Design and Analysis of Fast Fourier Transform Processors with Various Number Systems
Abstract
In this paper, we design fast Fourier transform (FFT) processors and discuss the influence which the type of number system and the word length of the FFT have on the performance and cost of FFT processors. The type of number system and the word length of the FFT are important factors in FFT processors. Thus, these factors should be determined with careful consideration in the design of FFT processors. In this paper, we design 64-, 256- and 1024-length radix-4 FFT processors based on various number systems, including fixed-point, block floating-point and floating-point number systems, with a 0.18-μm complementary metal-oxide-semiconductor technology. Then, we discuss the cost and performance of FFT processors that vary depending on the type of number system and the word length used. From the experimental results, we found that a 7-bit exponent and an 18-bit fraction are cost- and performance-effective word length for floating-point FFT processors.
초록
본 논문에서는 고속 푸리에 변환(Fast Fourier Transform; FFT) 프로세서를 설계하고 수 체계(number system) 및 워드 길이(word length)가 FFT 프로세서의 성능 및 비용에 미치는 영향을 분석한다. 수 체계와 FFT의 워드 길이는 FFT 프로세서의 성능에 중요한 요소이다. 따라서 이러한 요소는 FFT 프로세서 설계 시 신중하게 결정되어야 한다. 본 논문에서는 고정 소수점, 블록 부동 소수점 및 부동 소수점 수 체계를 기반으로 64, 256 및 1024 길이의 radix-4 FFT 프로세서를 0.18-μm CMOS 라이브러리를 사용하여 설계하였다. 그리고 수 체계 및 워드 길이의 변화에 따른 FFT 프로세서의 성능 및 비용에 대해 논의한다. 실험 결과, 7-bit 지수 및 18-bit 가수가 부동소수점 FFT 프로세서를 위한 비용 및 성능에 효율적인 워드길이라는 것을 발견하였다.
Keywords:
fast Fourier transform, FFT length, FFT processor, number systemsⅠ. Introduction
The fast Fourier transform (FFT) algorithm is widely used in orthogonal frequency-division multiplexing (OFDM) systems such as wireless LAN, digital video broadcasting and digital audio broadcasting[1][2]. Important VLSI design considerations of FFT processors are the performance and cost such as output latency, gate count, memory size and signal-to-quantization-noise ratio (SQNR). In order to design FFT processors with high performance and low cost, we should consider the type of number system and the word length of the FFT as well as specifications of target applications. This is because the performance and cost of FFT processors are heavily influenced by the type of number system and the word length used.

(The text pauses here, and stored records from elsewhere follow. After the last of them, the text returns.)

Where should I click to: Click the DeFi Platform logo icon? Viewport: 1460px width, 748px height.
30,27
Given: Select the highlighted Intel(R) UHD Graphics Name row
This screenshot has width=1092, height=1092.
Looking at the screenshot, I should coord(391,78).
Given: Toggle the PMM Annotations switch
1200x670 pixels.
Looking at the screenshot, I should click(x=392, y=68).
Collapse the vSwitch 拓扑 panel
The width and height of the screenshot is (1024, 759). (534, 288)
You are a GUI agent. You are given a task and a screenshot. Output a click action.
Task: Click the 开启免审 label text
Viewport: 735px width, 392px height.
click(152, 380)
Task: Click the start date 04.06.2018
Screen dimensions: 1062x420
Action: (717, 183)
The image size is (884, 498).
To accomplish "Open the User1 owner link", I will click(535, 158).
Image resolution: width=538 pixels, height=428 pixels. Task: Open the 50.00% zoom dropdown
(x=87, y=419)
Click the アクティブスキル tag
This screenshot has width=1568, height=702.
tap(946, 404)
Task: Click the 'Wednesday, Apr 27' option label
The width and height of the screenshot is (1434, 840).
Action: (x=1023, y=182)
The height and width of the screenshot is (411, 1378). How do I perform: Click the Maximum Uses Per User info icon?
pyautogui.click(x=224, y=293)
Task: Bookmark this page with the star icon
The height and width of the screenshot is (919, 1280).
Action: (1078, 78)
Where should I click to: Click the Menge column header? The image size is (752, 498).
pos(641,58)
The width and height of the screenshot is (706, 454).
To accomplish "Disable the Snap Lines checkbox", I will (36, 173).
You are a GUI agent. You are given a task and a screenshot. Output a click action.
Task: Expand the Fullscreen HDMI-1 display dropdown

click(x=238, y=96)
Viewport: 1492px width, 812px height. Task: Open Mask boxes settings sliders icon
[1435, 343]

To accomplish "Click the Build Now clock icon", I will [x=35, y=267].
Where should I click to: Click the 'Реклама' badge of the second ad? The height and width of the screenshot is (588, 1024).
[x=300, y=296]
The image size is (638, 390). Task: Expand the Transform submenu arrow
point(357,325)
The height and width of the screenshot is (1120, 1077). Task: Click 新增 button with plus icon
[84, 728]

In general, the performance and cost of a FFT processor depend heavily on whether the FFT processor adopts a fixed-point or floating-point number system[2]. FFT processors have traditionally used fixed-point number systems because of the high cost associated with implementing floating-point number systems. Nowadays, however, certain applications such as synthetic-aperture radar systems, which require a high degree of accuracy, demand a large dynamic range offered by the floating-point number system, despite the cost increase caused by high circuit complexity for the floating-point number system[3]. Due to improvement on IC process technology as well as the above-mentioned need for the high precision and large dynamic range, floating-point number systems become more and more widely used in FFT processors.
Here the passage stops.